PyDrive
PyDrive copied to clipboard
Downloaded files left with a CLOSE_WAIT status, causing [Errno 24] Too many open files
First of all I'd like to thank for a great and fun tool! Secondly, I'd like to say that this stuff about socket status, file descriptors is definitely out of my league. However, after plenty of googling I think there may be an issue with pydrive.
I have a folder with lots of files (~2000) that I'm downloading with a simple script. The code is basically
file_list = drive.ListFile({'q': "'%s' in parents and trashed=false" % parent}).GetList()
for f in file_list:
f.GetContentFile(f['title'])
The files downloads perfectly fine, but the sockets do not close completely. The status from lsof
looks like
python 1344 user 1022u IPv4 103326 0t0 TCP local_ip:53976->ams....net:https (ESTABLISHED)

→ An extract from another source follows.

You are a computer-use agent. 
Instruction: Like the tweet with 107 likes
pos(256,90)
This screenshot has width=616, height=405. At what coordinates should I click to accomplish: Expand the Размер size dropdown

The status eventually change from ESTABLISHED to CLOSE_WAIT (after ~1024 downloads, the first 800 have changed to CLOSE_WAIT). Here's the problem: Since they all occupy a file descriptor, and since there seems to be a limit on 1024 of these open (regardless of e.g. ulimit settings), I cannot download more files and get the error
[Errno 24] Too many open files
My perhaps naive question is: shouldn't pydrive close the connection and free that connection?
Alternatively: Can I manually get pydrive to close the socket?
Thanks!
Here's a MWE example
from pydrive.auth import GoogleAuth
from pydrive.drive import GoogleDrive
import datetime
import time
import os
import inspect
gauth = GoogleAuth()
gauth.LocalWebserverAuth()
drive = GoogleDrive(gauth)
upload_dir = "errno24-testing"
download_dir = "/tmp/" + upload_dir
num_files = 1200
def generate_files(upload_dir):
print inspect.stack()[0][3]
os.makedirs(upload_dir)
content = "hello %d\n"
for i in range(num_files):
with open("./" + upload_dir + "/file%d.txt" % i, "w") as f:
f.write(content % i)
f.close()
def create_gdrive_folder(gdrive_upload_dir):
print inspect.stack()[0][3]
gdrive_folder = drive.CreateFile({'title': upload_dir,
'mimeType': 'application/vnd.google-apps.folder'})
gdrive_folder.Upload()
return gdrive_folder['id']
# not a problem with CLOSE_WAIT uploading
def upload_files(gdrive_folder_id, system_upload_dir):
print inspect.stack()[0][3]
cnt = 0
for filename in os.listdir(system_upload_dir):
print 'uploading %d %s' % (cnt, filename)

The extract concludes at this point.